Text block:
Building Monsters

Monday, May 14, 2018

We've talked in depth about many of the systematic changes and PC options in the blogs so far, but what about monsters? From animated objects to zombies, from the lowliest kobold to the mighty jabberwock, the Pathfinder Playtest Bestiary includes over 250 different monsters and other adversaries built specifically for the playtest. But what makes these monsters tick? We've worked to bring you many of your favorite Pathfinder monsters with their familiar feel and niche in the world, but with updated mechanics to make your encounters even more memorable!

Signature Abilities

One of the monster innovations I—a computer science student at the time—appreciated most in Pathfinder First Edition was the idea of the Universal Monster Rule. It follows one of the most important principles of programming: modularity, which is to say, don't reinvent the wheel. One side effect of Universal Monster Rules having been a new concept in Pathfinder First Edition, however, is that many less fantastic creatures, especially animals, had a similar suite of Universal Monster Rules. For example, owlbears are iconic and memorable creatures, but as far as their statistics, if you look at the CR 4 owlbear and the CR 4 tiger side by side, the owlbear doesn't really have anything different to use during the encounter that the tiger doesn't.

Illustration by Wayne Reynolds

In the playtest version, those two monsters have some significantly different abilities. The tiger still has grab, allowing it to grapple a creature it hits with its jaws or claw attack, and the pounce action, allowing it to Stride and then Strike. Based on its real-world fighting style, it now also has wrestle, allowing it to claw a creature it's grabbed and knock it prone, and sneak attack, granting it extra damage against flat-footed creatures (typically ambushed via Stealth or those prone from its wrestle). Meanwhile, the owlbear also still has grab, but once it has you grabbed, it can gnaw on you, hoping to disembowel you so it can devour your guts and later regurgitate them to feed its young—and potentially making you sick from the disgusting sight. It can also unleash a blood-curdling screech as it advances into the fight to frighten you.

In general, giving interesting new abilities to real-world animals like the tiger allowed us to do some fun research into the animals' habits and design from there. Animals that hunt in packs sometimes have abilities to deal extra damage in groups, ambush predators use sneak attack and various sneaky tactics, and so on.

Exercise set:
**a.** Could you duplicate everything in the monster-design post from "Building Monsters" down to "even more memorable!"?
**b.** Does the monster-design post agree with each of these statements? Answer yes or no for each, and quote the words of the post that decide it.
(i) The Pathfinder Playtest Bestiary includes more than 250 monsters and other adversaries.
(ii) The tiger's sneak attack gives it extra damage against flat-footed creatures.
(iii) In Pathfinder First Edition, the CR 4 owlbear had something different to use during an encounter that the CR 4 tiger lacked.
**c.** In the monster-design post, what does the tiger's wrestle ability allow it to do?

Information provided:
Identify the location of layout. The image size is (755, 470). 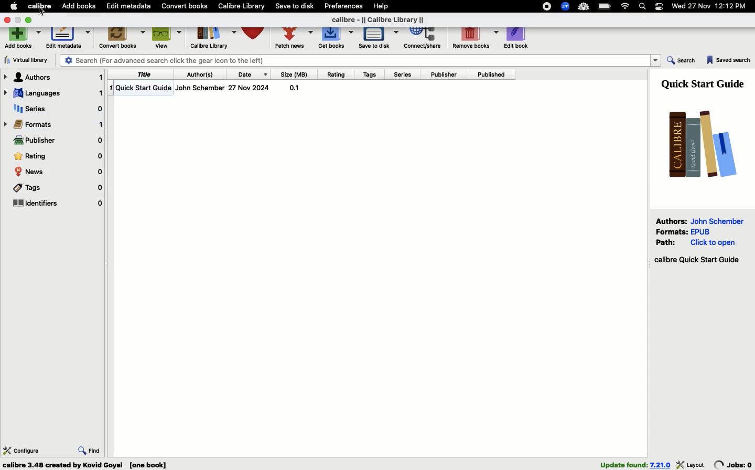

Complete answers:
**a.**
Building Monsters

Monday, May 14, 2018

We've talked in depth about many of the systematic changes and PC options in the blogs so far, but what about monsters? From animated objects to zombies, from the lowliest kobold to the mighty jabberwock, the Pathfinder Playtest Bestiary includes over 250 different monsters and other adversaries built specifically for the playtest. But what makes these monsters tick? We've worked to bring you many of your favorite Pathfinder monsters with their familiar feel and niche in the world, but with updated mechanics to make your encounters even more memorable!

**b.**
(i) Yes: "the Pathfinder Playtest Bestiary includes over 250 different monsters and other adversaries built specifically for the playtest"
(ii) Yes: "sneak attack, granting it extra damage against flat-footed creatures"
(iii) No: "the owlbear doesn't really have anything different to use during the encounter that the tiger doesn't"

**c.** It allows the tiger to claw a creature it has grabbed and knock it prone.